Potter eased his hands back. Immediately, a geyser of bright red arterial blood shot into the air, splashing across the front of my gown. The sheer force of a human heart pumping against a torn hose.

I dove in with the modified tongs. I found the slippery, pulsing vessel blindly in the pool of red, guided only by touch and years of muscle memory. I clamped the flat tips of the tongs down hard on the artery, just above the tear.

The geyser stopped instantly.

A collective breath was released in the O.R.

“It’s holding,” Potter said, his eyes wide.

“It’s holding because I’m squeezing it,” I grunted, my hand trembling from the effort of keeping the heavy spring closed. “But I can’t suture the graft while I’m holding this thing shut. Margaret, the wire tails! Tie them together! Tight! Wrap them around the arms of the tongs so they can’t spring open.”

Margaret’s gloved fingers moved with lightning speed, twisting the copper wire tightly around the metal arms, locking the tongs in a closed position.

“Okay. Letting go,” I announced. I slowly removed my hand from the tongs.

The heavy, ridiculous-looking hunk of mess-tent cutlery sat buried in the patient’s thigh, the copper wire straining against the spring.

We waited. One second. Two seconds. Five seconds.

No blood. The artery remained clamped. The field was dry.

“Well, I’ll be damned,” Potter whispered. “A regular Thomas Edison.”

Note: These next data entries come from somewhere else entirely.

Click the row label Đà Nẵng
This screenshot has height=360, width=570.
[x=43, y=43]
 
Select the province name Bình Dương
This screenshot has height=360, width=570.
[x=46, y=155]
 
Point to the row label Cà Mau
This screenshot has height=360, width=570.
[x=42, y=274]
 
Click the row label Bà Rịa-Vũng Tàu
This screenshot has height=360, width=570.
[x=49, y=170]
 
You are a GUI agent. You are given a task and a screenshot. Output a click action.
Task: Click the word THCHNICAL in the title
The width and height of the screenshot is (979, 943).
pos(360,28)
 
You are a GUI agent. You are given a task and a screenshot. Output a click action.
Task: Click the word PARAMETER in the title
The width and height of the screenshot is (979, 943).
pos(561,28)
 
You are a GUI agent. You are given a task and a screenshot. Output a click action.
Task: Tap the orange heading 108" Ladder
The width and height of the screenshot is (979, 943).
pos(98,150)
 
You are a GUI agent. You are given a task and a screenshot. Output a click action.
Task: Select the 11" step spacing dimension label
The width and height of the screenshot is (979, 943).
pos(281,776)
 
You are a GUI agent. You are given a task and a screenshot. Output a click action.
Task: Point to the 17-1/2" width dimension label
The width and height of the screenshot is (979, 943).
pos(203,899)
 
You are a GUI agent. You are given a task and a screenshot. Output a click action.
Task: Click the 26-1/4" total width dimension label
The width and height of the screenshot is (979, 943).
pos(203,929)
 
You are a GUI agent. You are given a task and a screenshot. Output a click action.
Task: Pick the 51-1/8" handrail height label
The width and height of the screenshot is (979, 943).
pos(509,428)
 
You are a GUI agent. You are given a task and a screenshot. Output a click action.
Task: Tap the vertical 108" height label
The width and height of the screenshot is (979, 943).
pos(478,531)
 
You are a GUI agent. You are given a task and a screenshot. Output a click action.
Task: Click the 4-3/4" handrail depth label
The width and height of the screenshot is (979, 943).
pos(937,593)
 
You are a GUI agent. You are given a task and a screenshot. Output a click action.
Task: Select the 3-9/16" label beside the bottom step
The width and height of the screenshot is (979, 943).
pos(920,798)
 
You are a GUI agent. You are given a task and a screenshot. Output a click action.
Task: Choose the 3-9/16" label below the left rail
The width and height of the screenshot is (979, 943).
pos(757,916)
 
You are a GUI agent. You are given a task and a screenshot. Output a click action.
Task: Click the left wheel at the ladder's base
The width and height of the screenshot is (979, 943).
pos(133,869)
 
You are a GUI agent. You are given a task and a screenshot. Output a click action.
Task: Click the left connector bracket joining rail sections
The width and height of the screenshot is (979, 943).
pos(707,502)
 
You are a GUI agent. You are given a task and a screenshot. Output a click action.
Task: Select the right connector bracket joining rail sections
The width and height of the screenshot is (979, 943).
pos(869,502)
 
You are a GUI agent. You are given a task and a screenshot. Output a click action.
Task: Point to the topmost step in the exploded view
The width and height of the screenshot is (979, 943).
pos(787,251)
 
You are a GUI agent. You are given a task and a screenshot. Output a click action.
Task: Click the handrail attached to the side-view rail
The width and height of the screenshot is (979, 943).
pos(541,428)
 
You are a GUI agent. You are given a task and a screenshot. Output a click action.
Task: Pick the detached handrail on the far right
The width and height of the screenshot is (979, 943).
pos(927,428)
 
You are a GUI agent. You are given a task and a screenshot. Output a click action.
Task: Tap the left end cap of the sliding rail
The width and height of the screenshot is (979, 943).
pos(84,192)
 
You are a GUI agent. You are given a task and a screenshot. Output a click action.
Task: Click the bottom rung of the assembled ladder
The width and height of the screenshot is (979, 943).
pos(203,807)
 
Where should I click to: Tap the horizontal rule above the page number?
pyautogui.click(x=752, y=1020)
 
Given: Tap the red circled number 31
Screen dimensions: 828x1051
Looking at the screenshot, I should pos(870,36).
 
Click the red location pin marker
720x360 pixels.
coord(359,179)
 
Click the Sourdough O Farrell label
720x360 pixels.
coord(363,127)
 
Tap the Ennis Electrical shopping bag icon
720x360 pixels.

“Don’t celebrate yet,” I said, grabbing a needle holder and fine silk suture. “We still have to piece this kid’s plumbing back together. And this copper wire wasn’t built for tension.”

Suddenly, a sharp TINK echoed in the quiet space.

We all stared down at the wound. One of the copper wire tails had snapped under the pressure of the tongs’ spring. The metal arms shifted outward by a millimeter. A thin ribbon of blood began to seep from the artery tear.

“The wire’s giving way!” Margaret yelled. “It’s going to spring open!”

“Hold it!” Frank screamed, backing away from the table. “I told you! It’s a disaster!”

I lunged to grab the tongs, but my hands were slick with blood and iodine. My grip slipped, and the tongs lurched open another fraction of an inch. The thin ribbon of blood turned into a steady, terrifying stream.